The Poetry + Theology editor for Seminary Ridge Review speaks with internationally-exhibited fiber artist Laurie Wohl. Wohl’s traveling exhibit “Birds of Longing: Exile and Memory” came to Gettysburg Seminary in the fall of 2014. The 14-piece show integrates excerpts from Muslim, Jewish and Christian texts from the Convivencia and from contemporary Middle Eastern poets. Alluding to the oldest traditions of narrative textiles, the pieces in the exhibit include original iconography and mixed media as well as an audio soundscape.
Dr. Largen continues her discussion with Bhante Sujatha about the founding of the Blue Lotus Temple in Woodstock, Illinois, which caters specifically to Western Americans, and why Americans are drawn to meditation and the Buddha’s teachings.
Dr. Largen has a delightful conversation with Bhante Sujatha about his personal story of becoming a Buddhist monk at age 11 and his subsequent journey from Sri Lanka to the United States.

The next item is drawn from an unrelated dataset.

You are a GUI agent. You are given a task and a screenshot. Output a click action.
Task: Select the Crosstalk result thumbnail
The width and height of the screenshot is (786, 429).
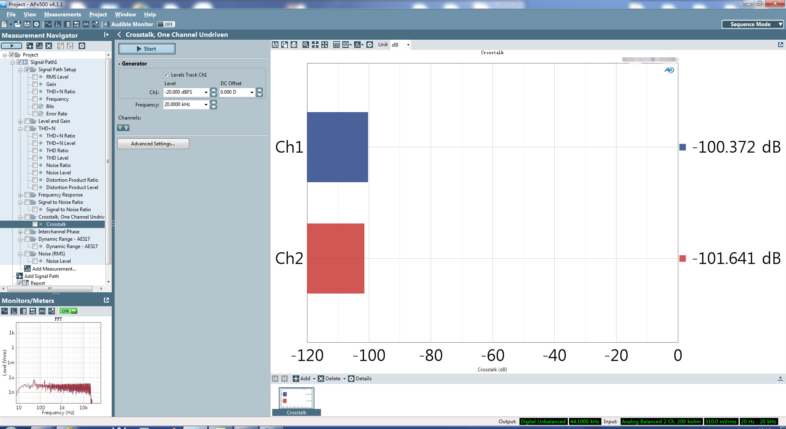[296, 398]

Dr. Largen continues her discussion with Rev. Shafer as he talks about the interfaith reality in which we live, and the way media technologies—including the news media—can foster both positive and negative attitudes about different religious traditions, including Christianity.
Dr. Strobert interviews systematic theologian Dr. Kristin Largen about her work at Gettysburg Seminary which focuses on the importance of comparative (inter-religious) theology.
Dr. Largen shares her experiences of immersion into four non-Christian religious traditions and what that means not only to her but to Christians everywhere who are seeking a better understanding of their own and other faiths.